3.11.03

O dia de ontem era reservado em nosso calendário para chorarmos os nossos mortos.
Vi minha avó chorando seus mortos.
Chorava mortos concretos. Os queridos que partiram. Seu irmão, único, falecido em março. Sua neta, morta há 17 anos. Morte insuportável ainda. Chorou suas amigas que se foram há tempos.
Minha avó chorava também uma morta bem próxima. Eliana, minha tia, filha mais próxima, passou o ano em Nova York. Dor insuportável. Mas não se compara com a dor mortal que minha tia está lhe causando. Ela ainda não vive em Natal. Ela não conseguiu ainda voltar de verdade das terras americanas. Minha tia está morta para essa terra. E, sem perceber, mata minha avó pouco a pouco. Minha tia se torna incapaz de se relacionar conosco. Incapaz de se relacionar verdadeiramente com a própria mãe. E perdeu a sensibilidade de percebê-la sofrendo a seu lado. Minha avó chorava a filha, morta (ainda que viva), ao seu lado.
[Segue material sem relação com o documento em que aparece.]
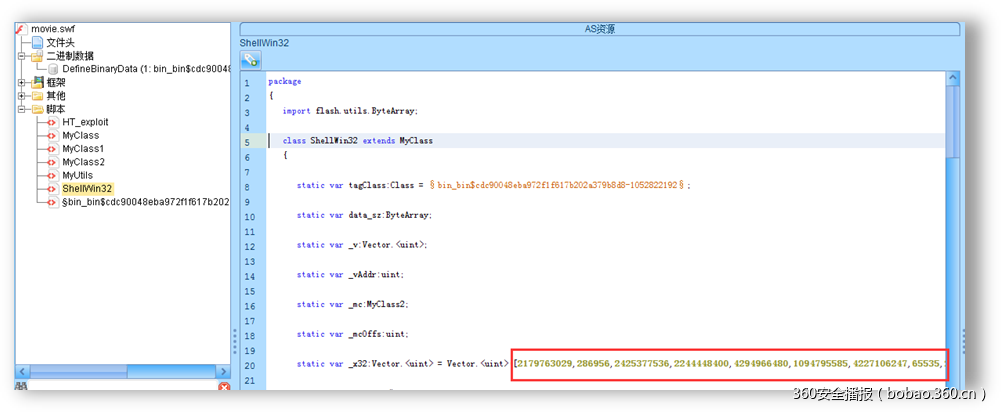Screen dimensions: 1001x412
Task: Click the script icon beside MyUtils
Action: point(51,175)
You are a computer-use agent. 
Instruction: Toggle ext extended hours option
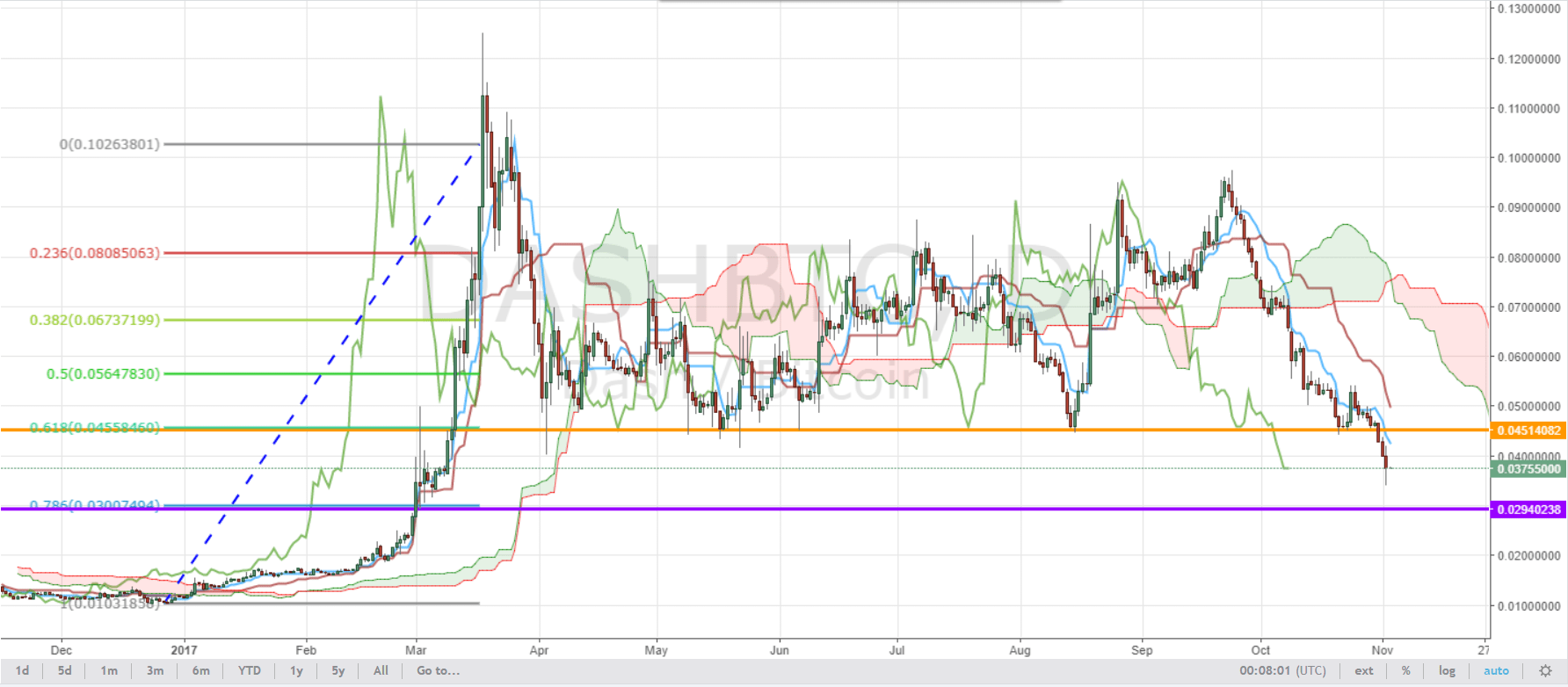click(1364, 671)
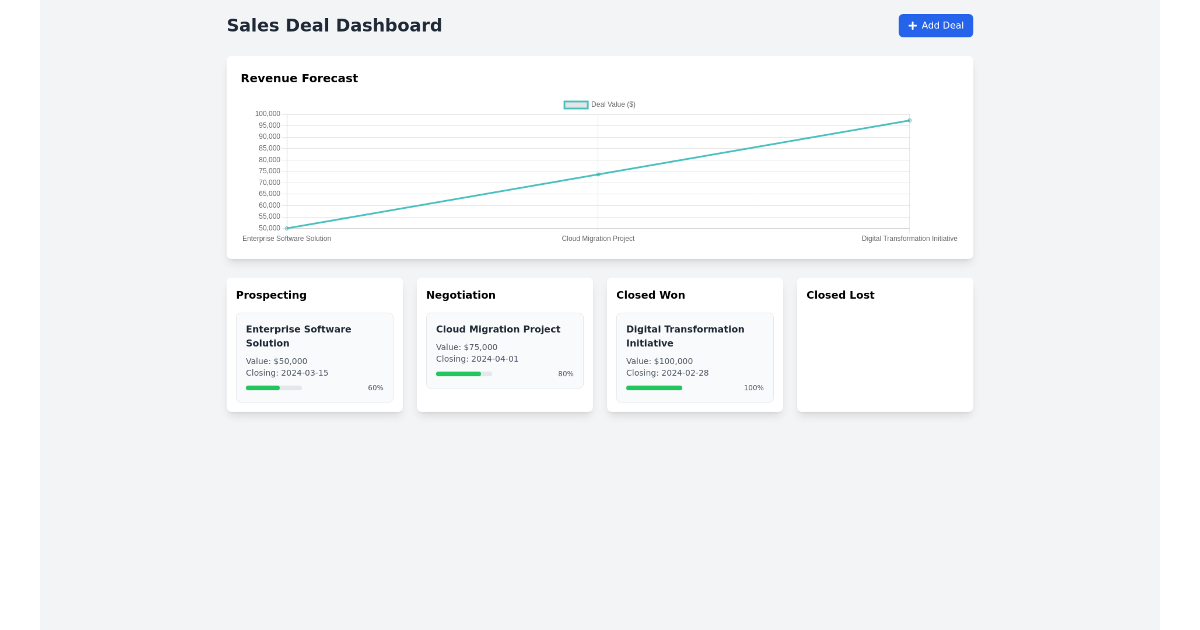Click the Sales Deal Dashboard title
This screenshot has width=1200, height=630.
pyautogui.click(x=334, y=25)
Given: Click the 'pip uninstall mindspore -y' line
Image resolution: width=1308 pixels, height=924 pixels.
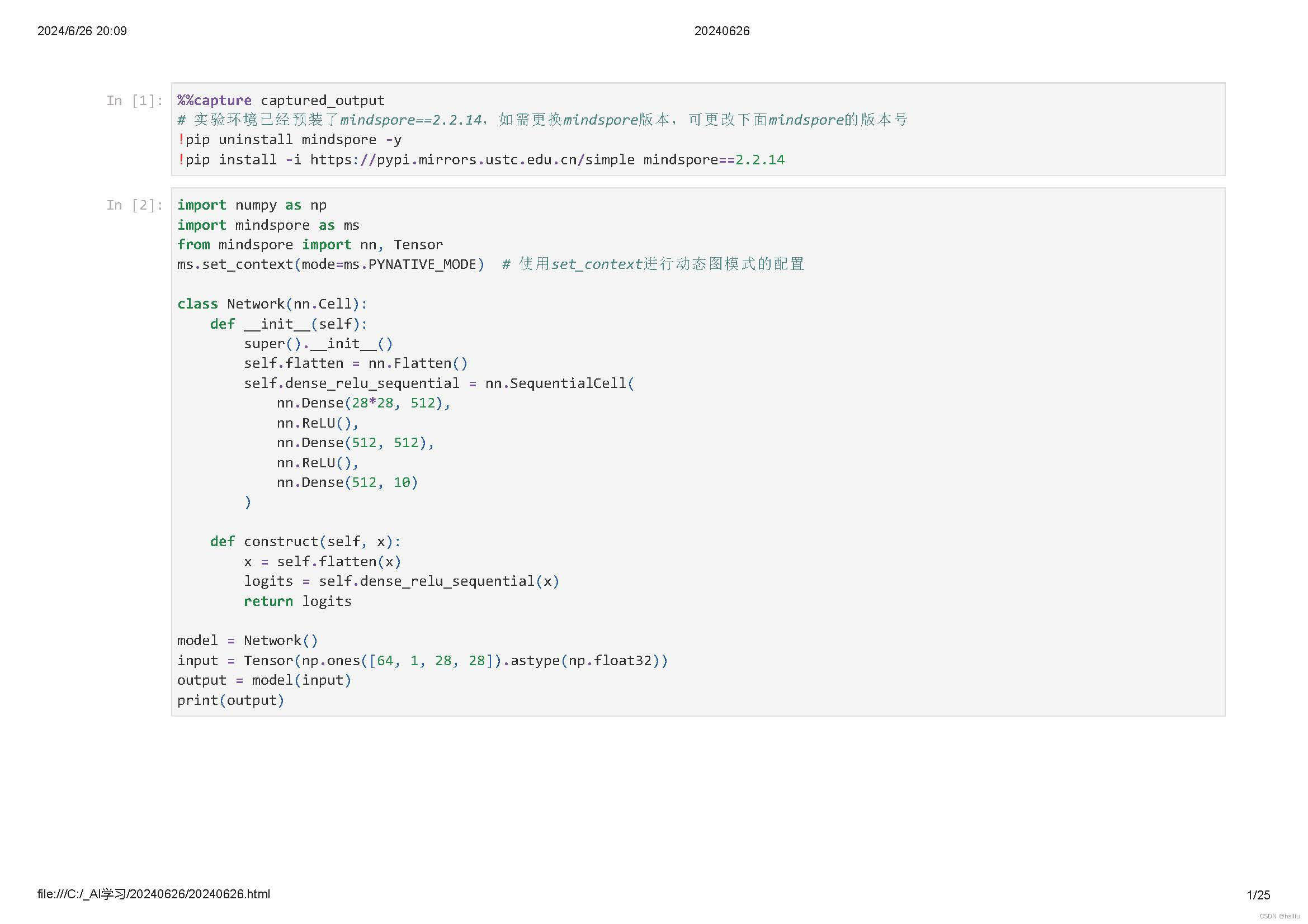Looking at the screenshot, I should click(x=290, y=140).
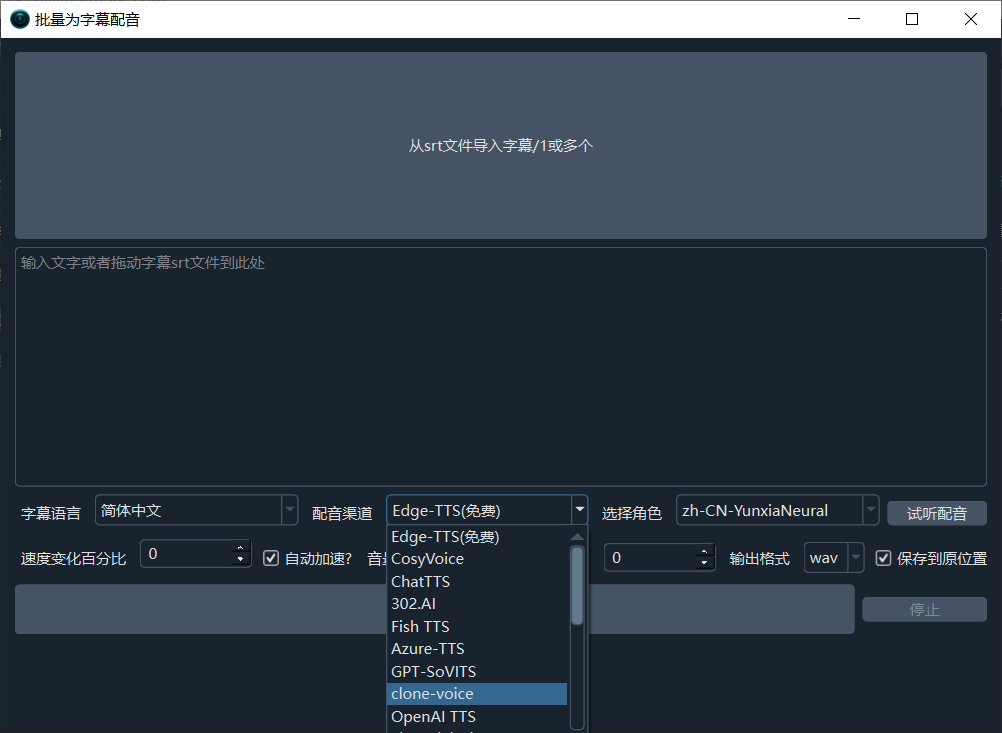Click the app logo icon in title bar
The height and width of the screenshot is (733, 1002).
pos(19,19)
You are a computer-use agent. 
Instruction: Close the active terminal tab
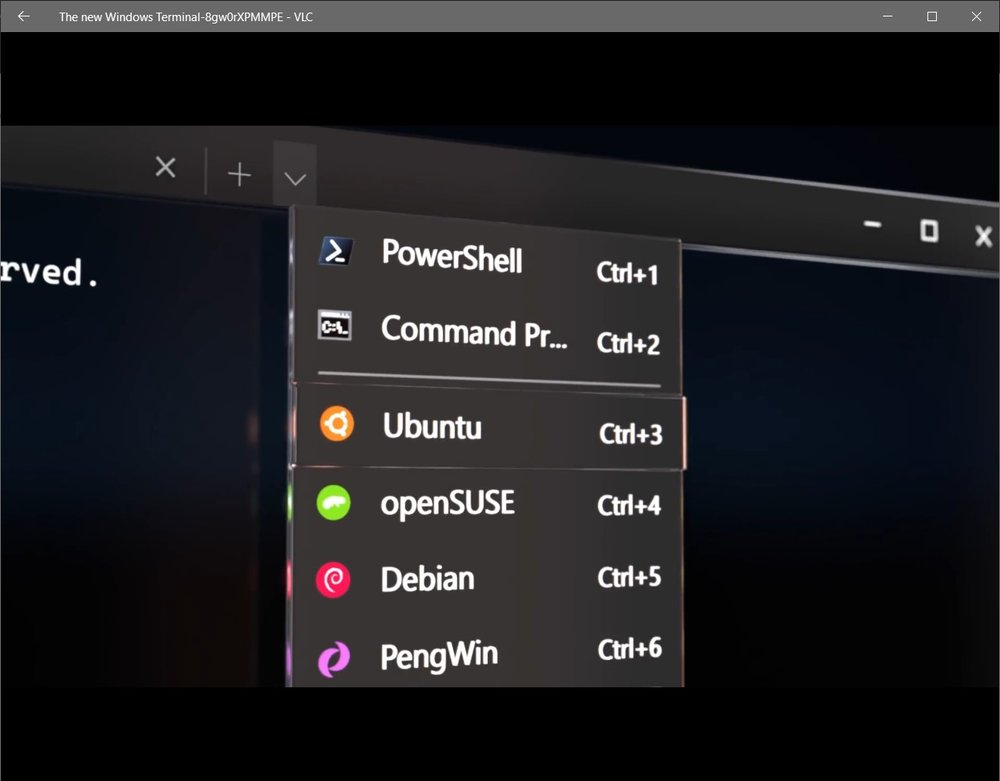tap(165, 168)
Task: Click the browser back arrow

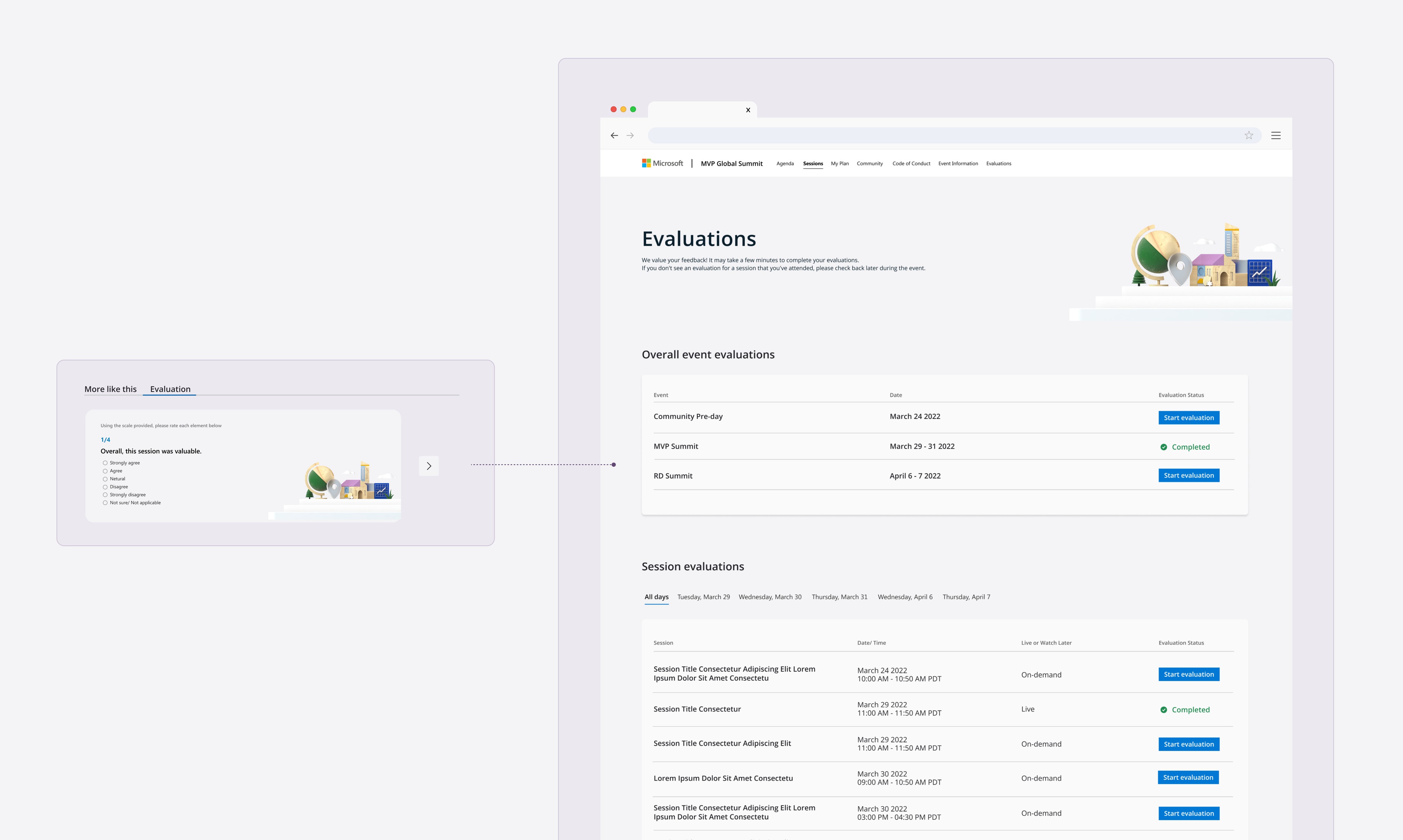Action: click(614, 135)
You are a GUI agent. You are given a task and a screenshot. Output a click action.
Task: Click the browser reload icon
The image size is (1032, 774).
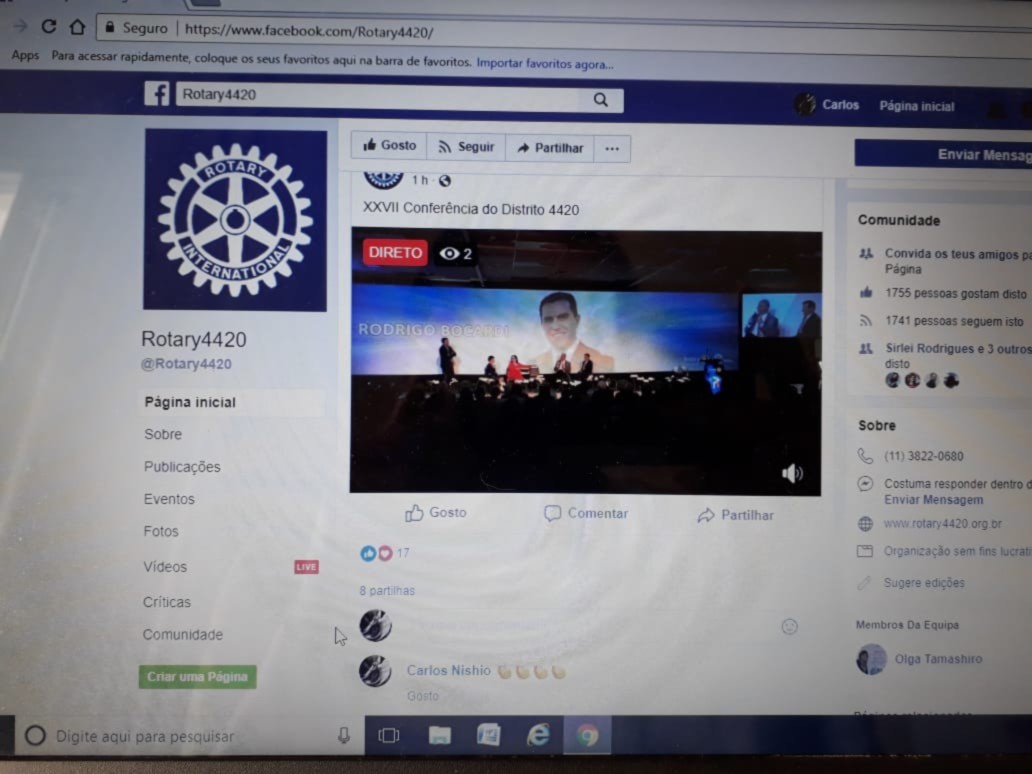[x=49, y=27]
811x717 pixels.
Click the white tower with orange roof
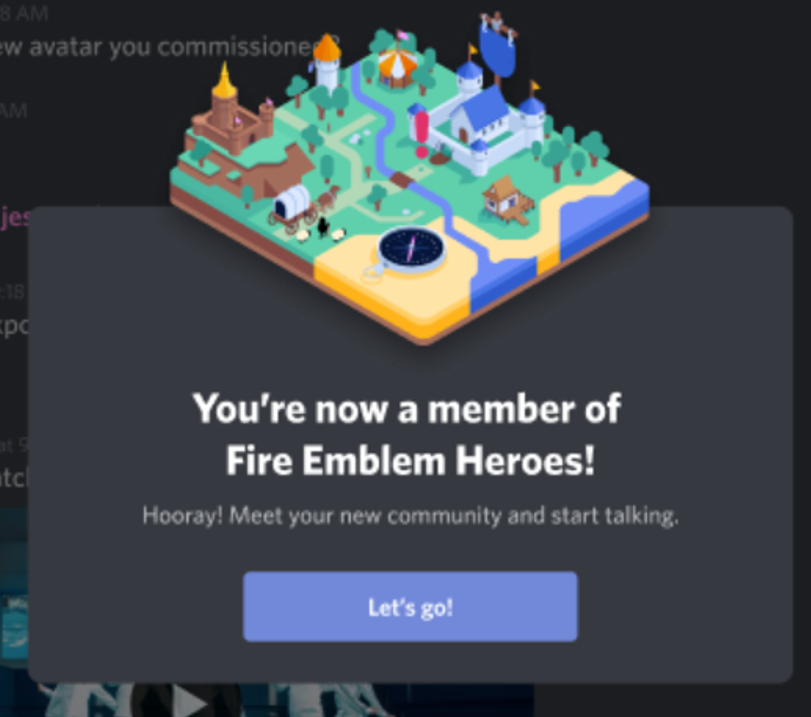pos(327,62)
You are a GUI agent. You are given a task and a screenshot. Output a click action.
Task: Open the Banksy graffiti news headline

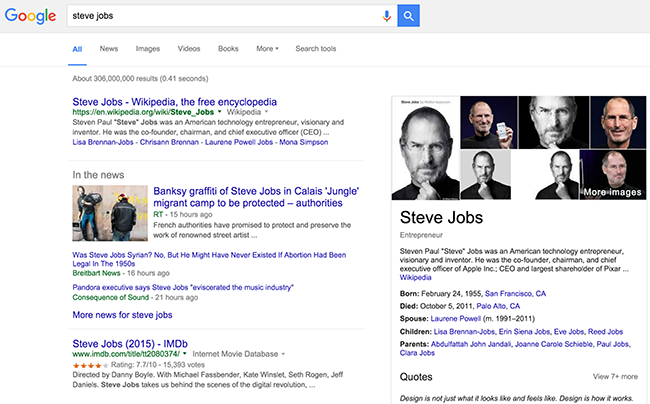point(255,198)
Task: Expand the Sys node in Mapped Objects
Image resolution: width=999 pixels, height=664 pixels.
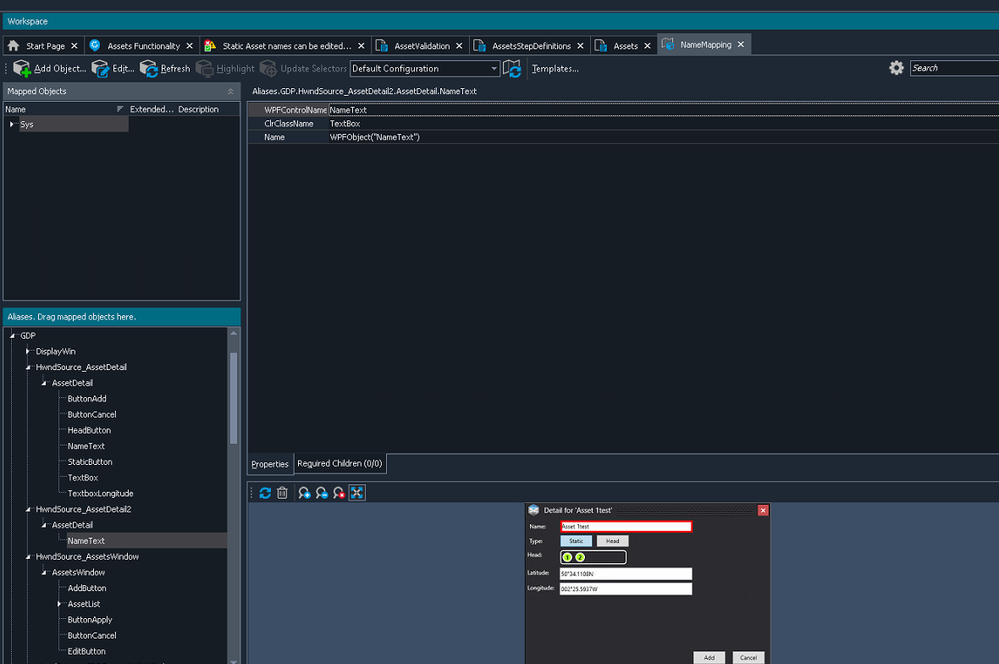Action: 12,125
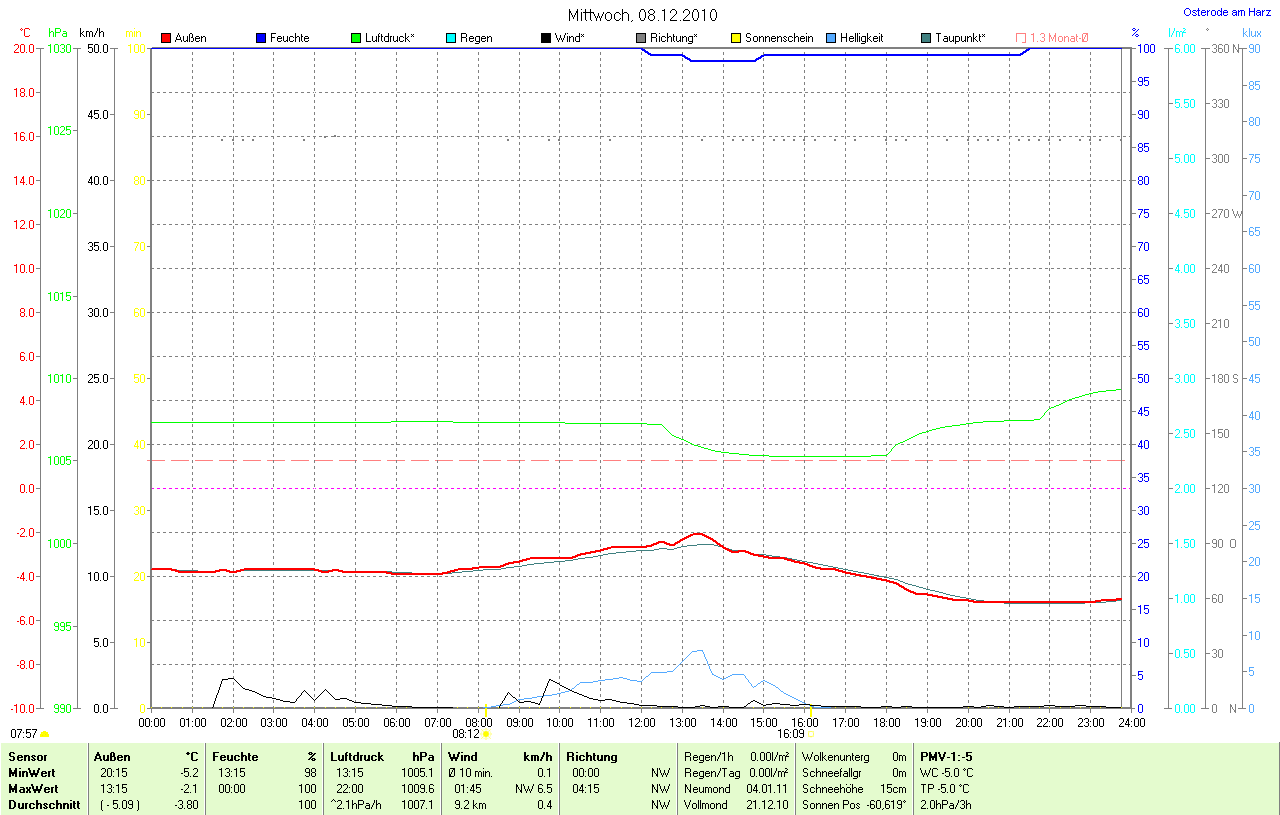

Mas minha avó chorava também a própria morte. Não antecipando o inevitável, mas de modo real, minha avó chorava o fim de seus sonhos e sua vida. Ela (pelo menos na sua visão) morreu com os seus sonhos ainda aos catorze anos. Ao casar. Aquele casamento e essa vida que vem dali representou a morte da vida que ela sonhou para si mesma. Representou uma vida sem sentido, sem amor, sem relacionamentos concretos, sem sonhos, sem vida.
Aos 81 anos, toda a vida de minha avó hoje se restringe ao relacionamento com minha tia, Eliana. É seu sentido de vida. Mas Eliana anda muito egoísta para perceber que está matando o resto de vida da própria mãe.